You call this book a passion project. Why?

It arose from seeing ministries and churches push progressive narratives, marry them to Christianese, and manipulate Scripture to say, for example, you now have to support fossil fuel legislation or certain bills. I couldn’t not talk about these issues, because they’re the most important things in my world: my church, my faith, what I see happening in ministries, how it was impacting my family.

What was the most surprising thing you uncovered?

Probably just how closely tied some Christian ministries were to openly leftist, secular institutions. I would not have had any idea that the Evangelical Immigration Table is under the umbrella of the National Immigration Forum (NIF), a left-wing group funded by large secular foundations, like George Soros’ Open Society Foundations, the Tides Foundation, and the Ford Foundation. Secular leftist foundations are donating money to Christian ministries to produce reports, to put out statements. I did not know that was going on to the extent it was, and that was shocking to me.

Where else did following the money, as they say, lead you?

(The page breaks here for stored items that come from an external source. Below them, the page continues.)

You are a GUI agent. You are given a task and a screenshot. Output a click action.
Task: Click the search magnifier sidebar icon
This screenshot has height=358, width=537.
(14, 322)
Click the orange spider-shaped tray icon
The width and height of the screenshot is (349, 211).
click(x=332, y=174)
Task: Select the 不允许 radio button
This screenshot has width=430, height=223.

You can look at IRS 990s and see the Tides Foundation and other leftist groups gave, collectively, $1.3 million to an NIF program intended to influence conservatives called “Bibles, Badges and Business for Immigration Reform.” And the After Party curriculum, designed to reform evangelical thought on politics, is being pushed for churches and Christian schools. It’s supported by the Hewlett Foundation, one of the largest private funders of Planned Parenthood in the country, and by the New Pluralist project of Rockefeller Philanthropy Advisors, which is another big supporter of abortion and so-called gender-affirming care for youth. Why would churches bring in curriculum funded by these organizations even though we know all their other intentions are opposed to Scripture and a Christian worldview? That should put up red flags.

You challenge some revered figures in your book: David French, Rachael Denhollander, Tim Keller, Russell Moore, J.D. Greear ... That might make some people squirm.

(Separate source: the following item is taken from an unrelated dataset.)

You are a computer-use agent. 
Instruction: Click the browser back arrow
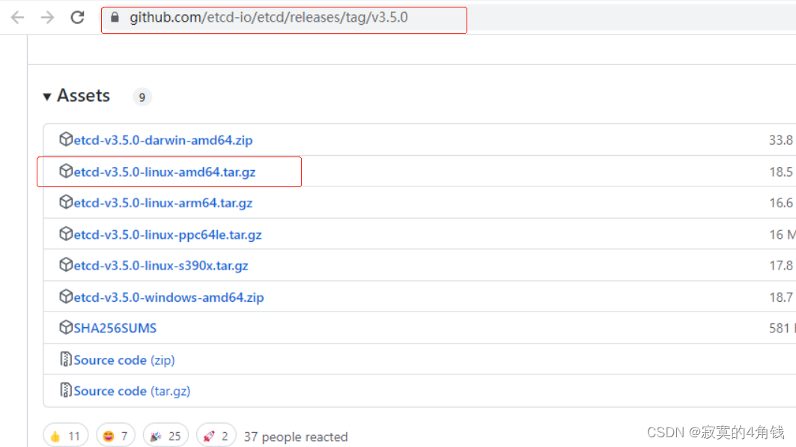(16, 16)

I do, and I’m not known for mincing words. But I try to, at every point, back things up with hard quotes, hard receipts. This is not a polemic. This is not just my opinion.

Isn’t it fair to say some evangelicals come to some of the left-leaning positions you criticize without the influence of left-leaning groups?

Yes, there are people who are taking those sincere positions. And that could lead to me explaining why I, reading my Bible, come to a different position. “You’re a Christian, you disagree with me,” but we walk away both being Christians. But it wasn’t “We’re going to preach the Bible, and we are going to let people, through the Holy Spirit, come to their own conclusions.” It was pushing various ideas into churches to convince them to take certain positions. And at that point, I think you are politicizing the church in un-Biblical ways. So yes, you can come to these positions without the infusion of money, but that wasn’t being allowed to happen.

There have always been secular actors trying to get hold of the Church for one agenda or another.

At some point you opened a door you knew you couldn’t shut again. When was that?

Probably during COVID. The way the church handled issues that should have been matters of personal conscience was the scales-falling-from-the-eyes moment. When the former director of the National Institutes of Health, Francis Collins, was hailed as this wonderful Christian leader, I felt a little bit of a temple-cleansing impulse. This is someone who has openly pushed for fetal stem cell research. He has fought for research on aborted organs.

Talk about COVID and the “Love your neighbor” view of vaccinations.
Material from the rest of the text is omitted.